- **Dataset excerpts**
◇ ◇ ◇ ◇

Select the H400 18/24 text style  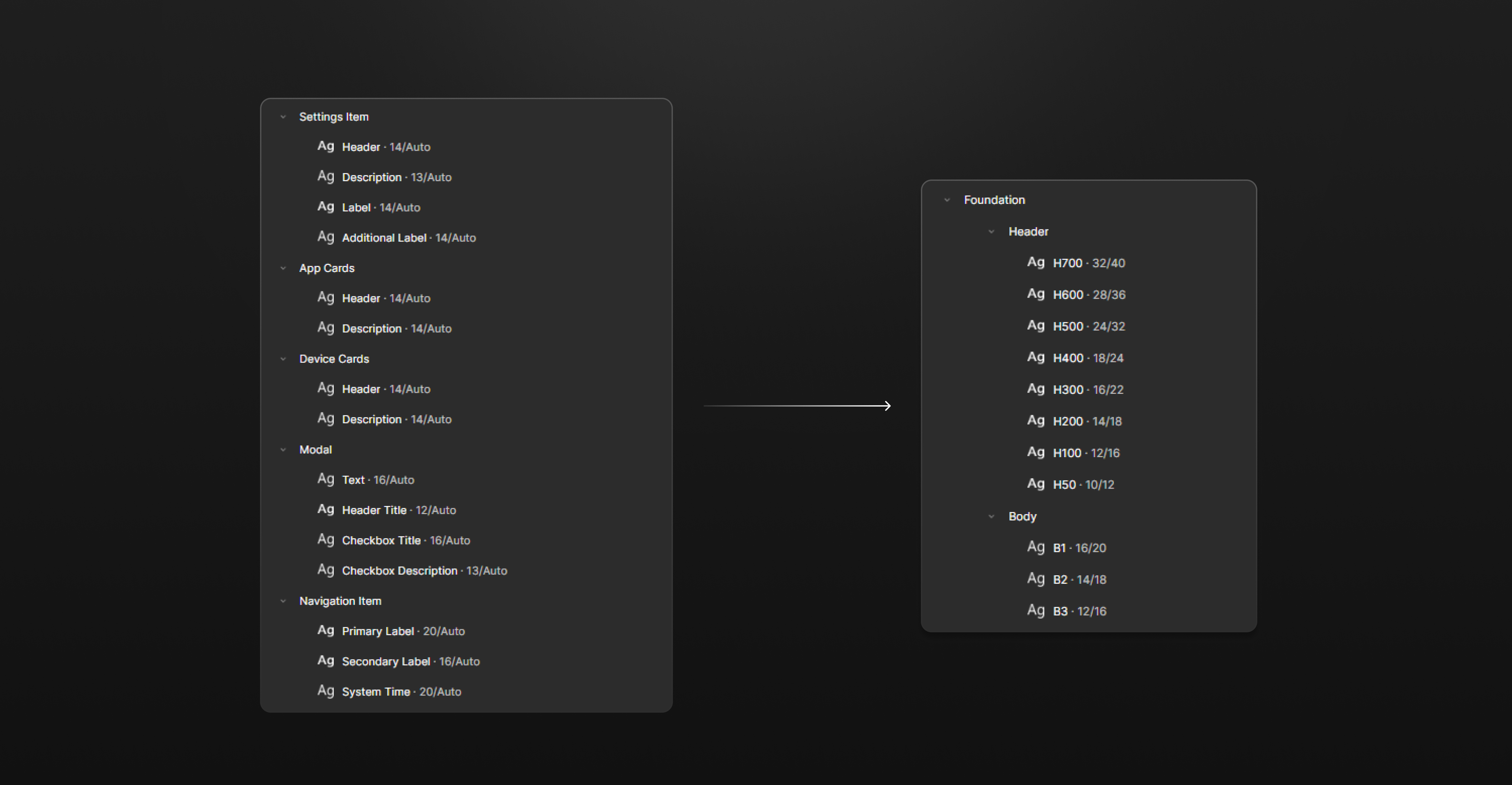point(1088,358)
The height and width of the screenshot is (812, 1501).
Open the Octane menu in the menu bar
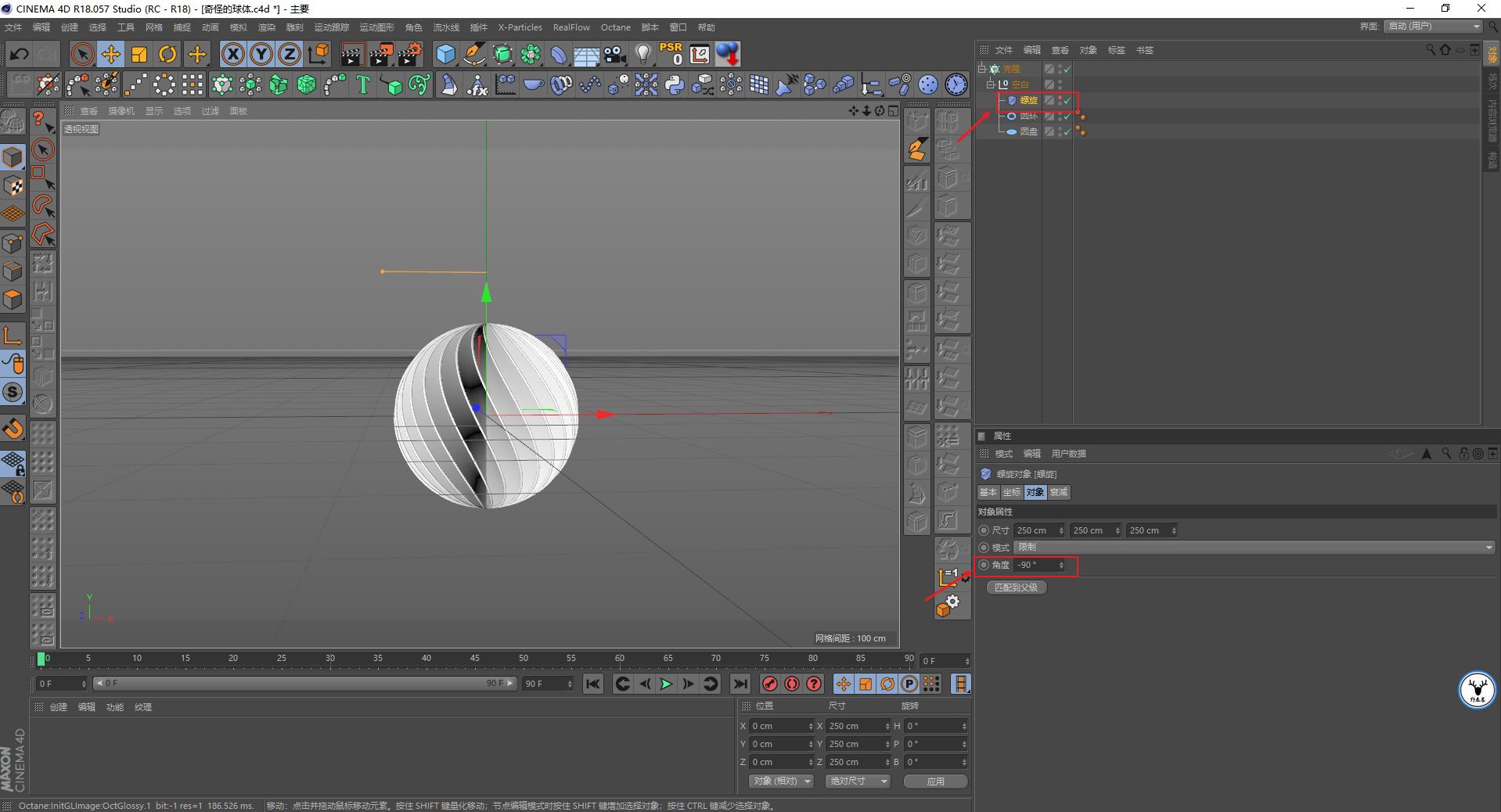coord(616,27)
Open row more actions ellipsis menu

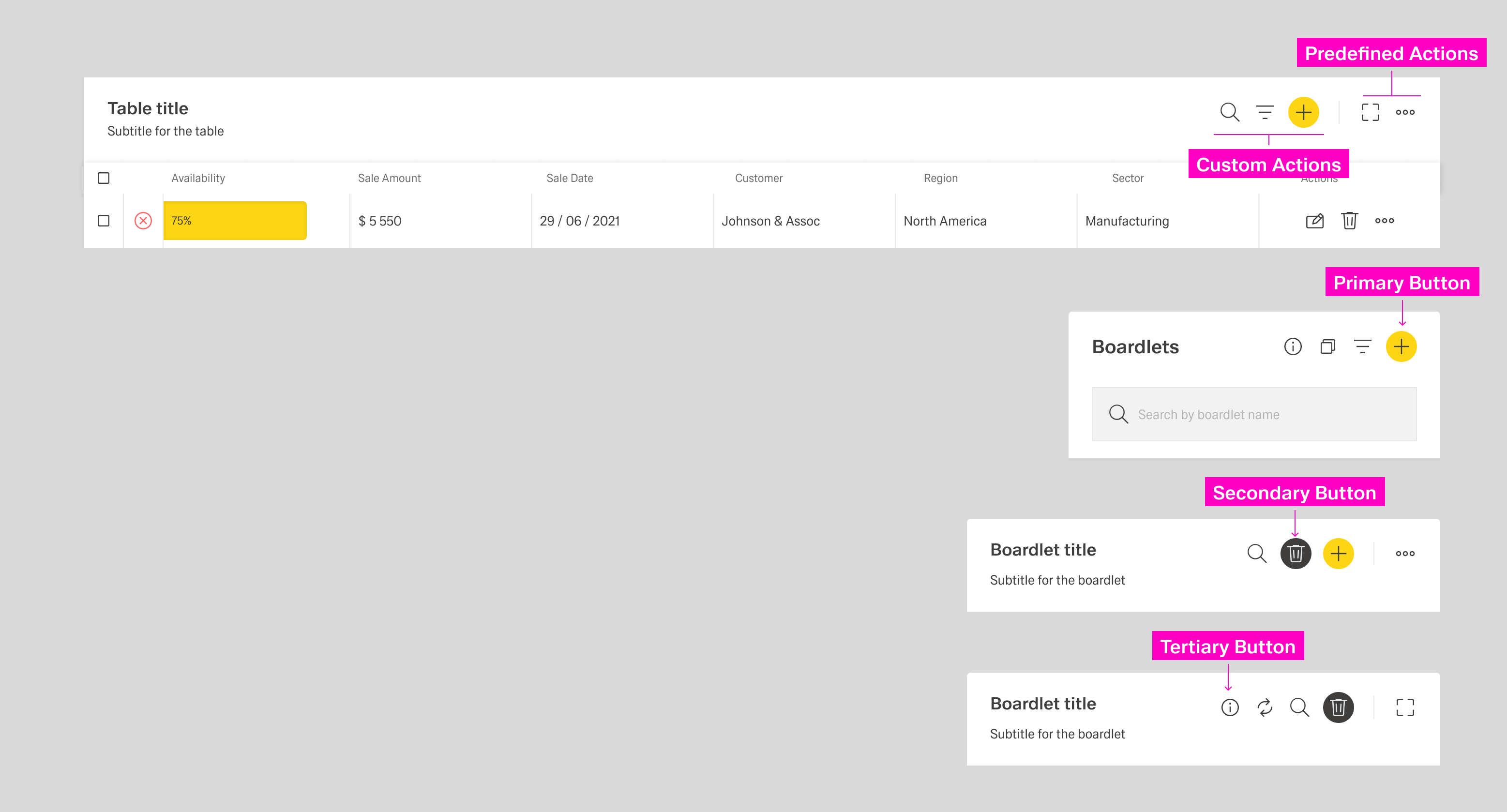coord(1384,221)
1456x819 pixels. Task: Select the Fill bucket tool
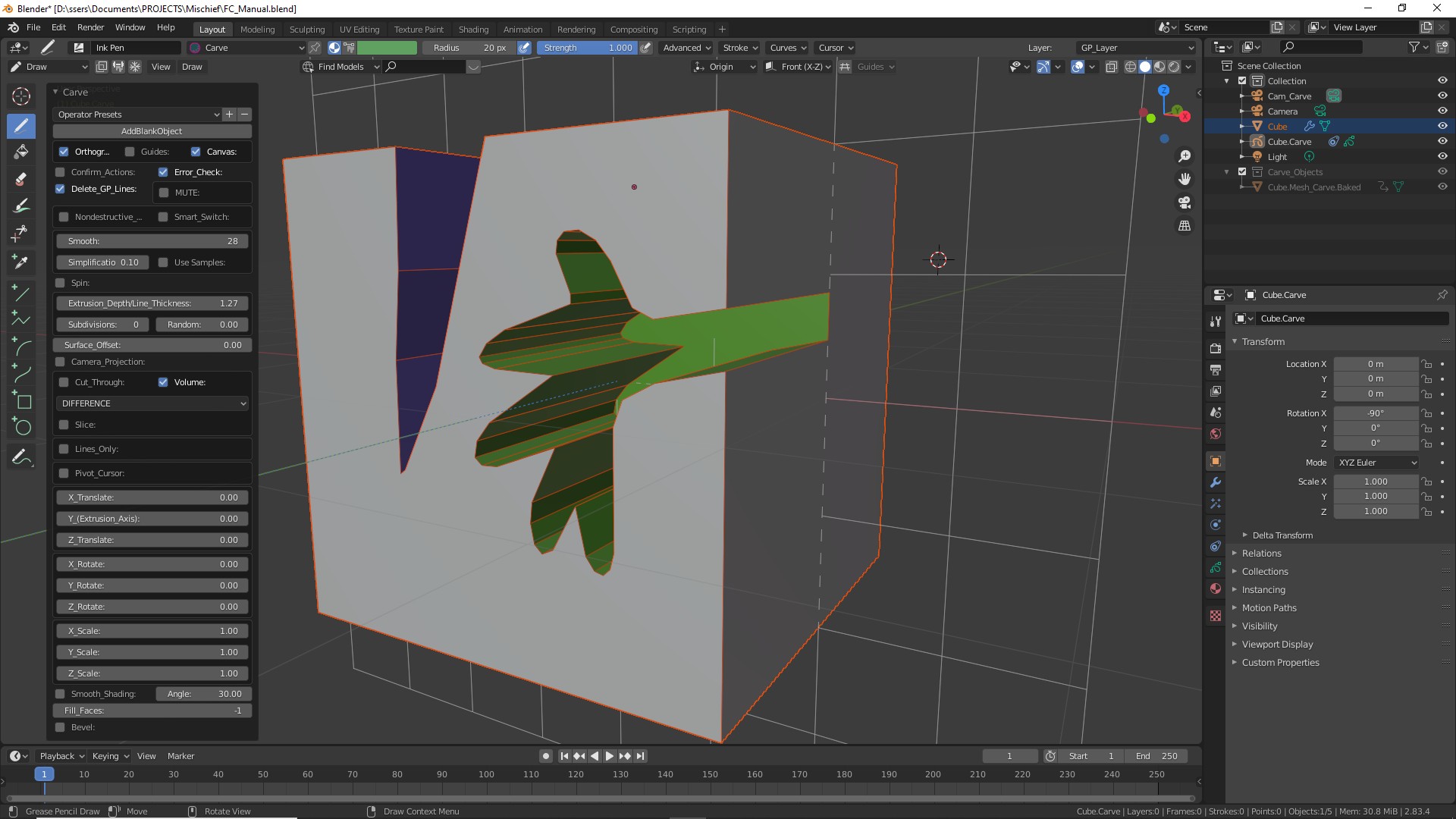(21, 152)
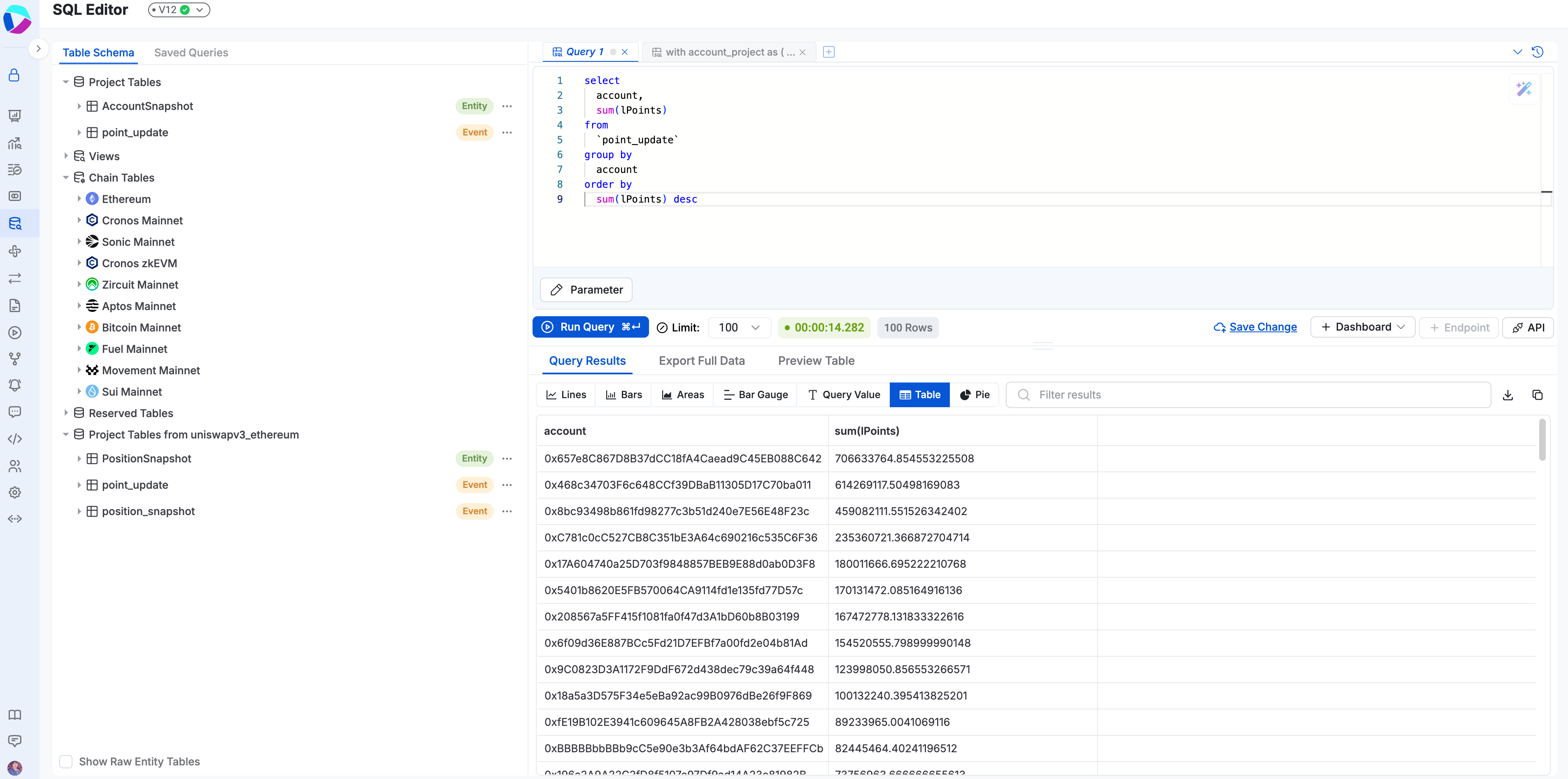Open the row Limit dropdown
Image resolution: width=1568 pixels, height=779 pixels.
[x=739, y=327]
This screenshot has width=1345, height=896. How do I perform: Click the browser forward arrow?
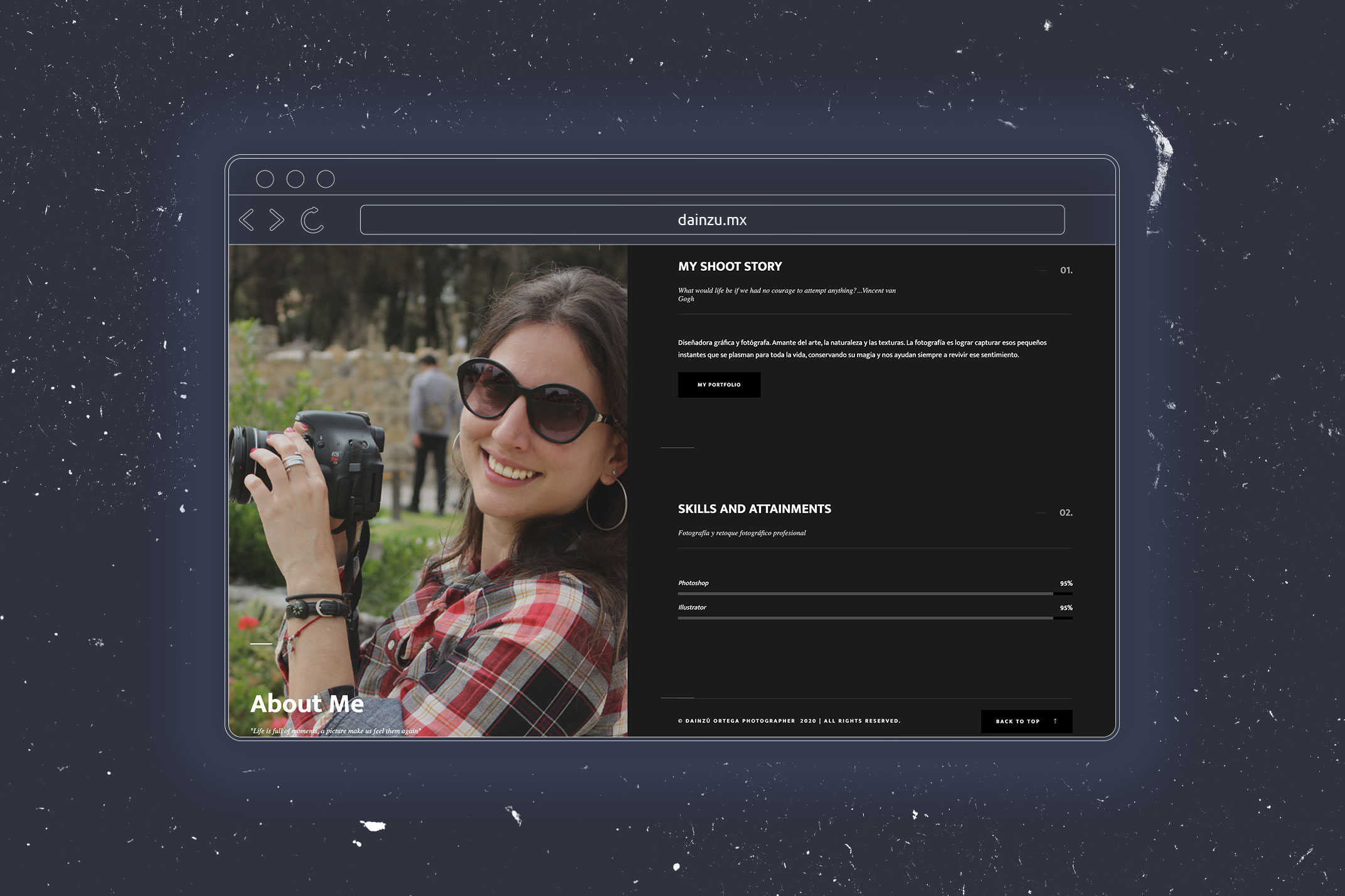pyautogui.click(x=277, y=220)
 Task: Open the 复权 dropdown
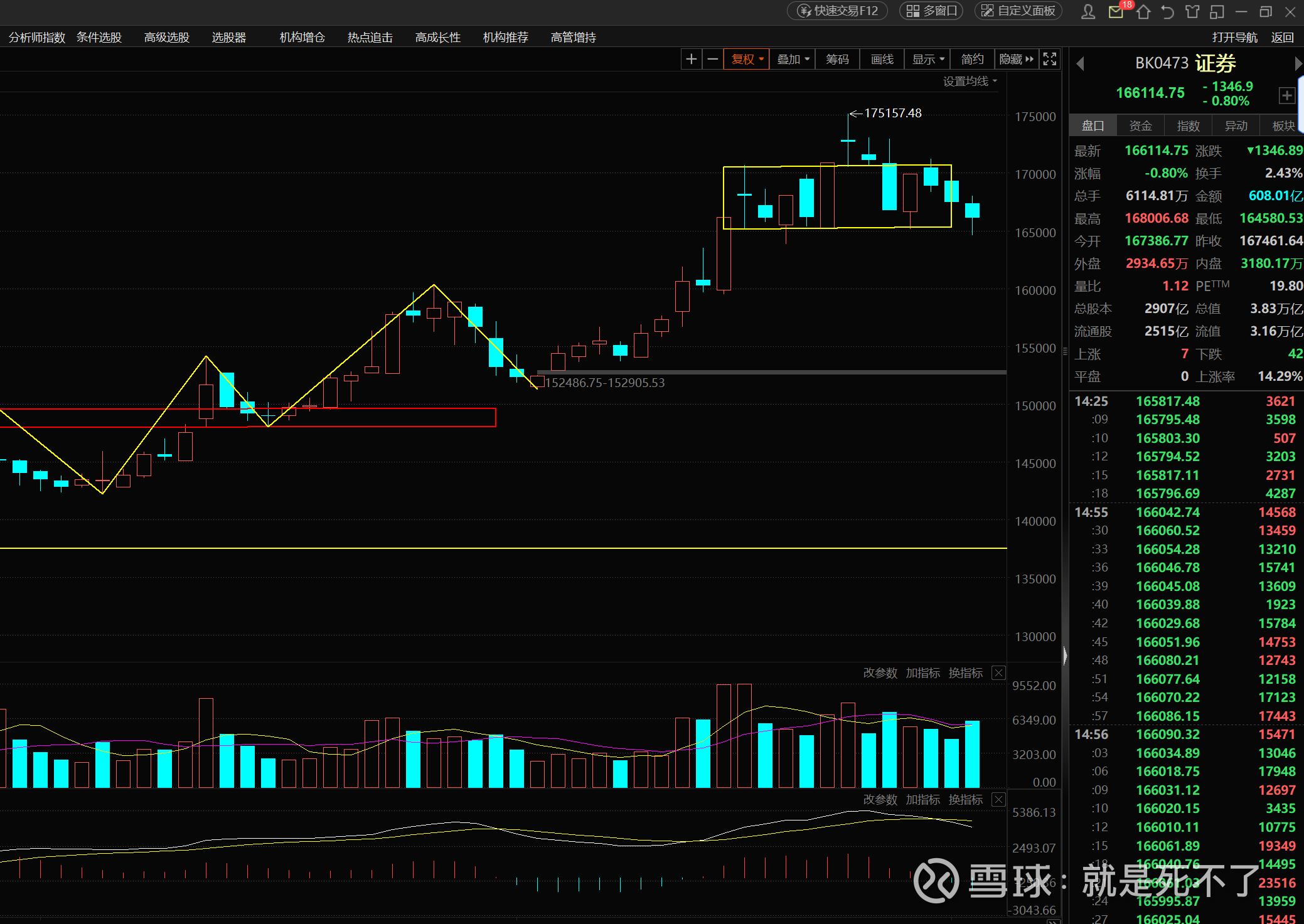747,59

◇ ◇ ◇ ◇

- **Exercise instructions**
Nothing but the lines from the line containing "This screenshot has" through the end of the data, both ends included, is to be reproduced, exactly as written and without the pictures.

- **Solution**
This screenshot has width=1345, height=896. How do I perform: Click the browser forward arrow?
pyautogui.click(x=277, y=220)
 Task: Open the 复权 dropdown
747,59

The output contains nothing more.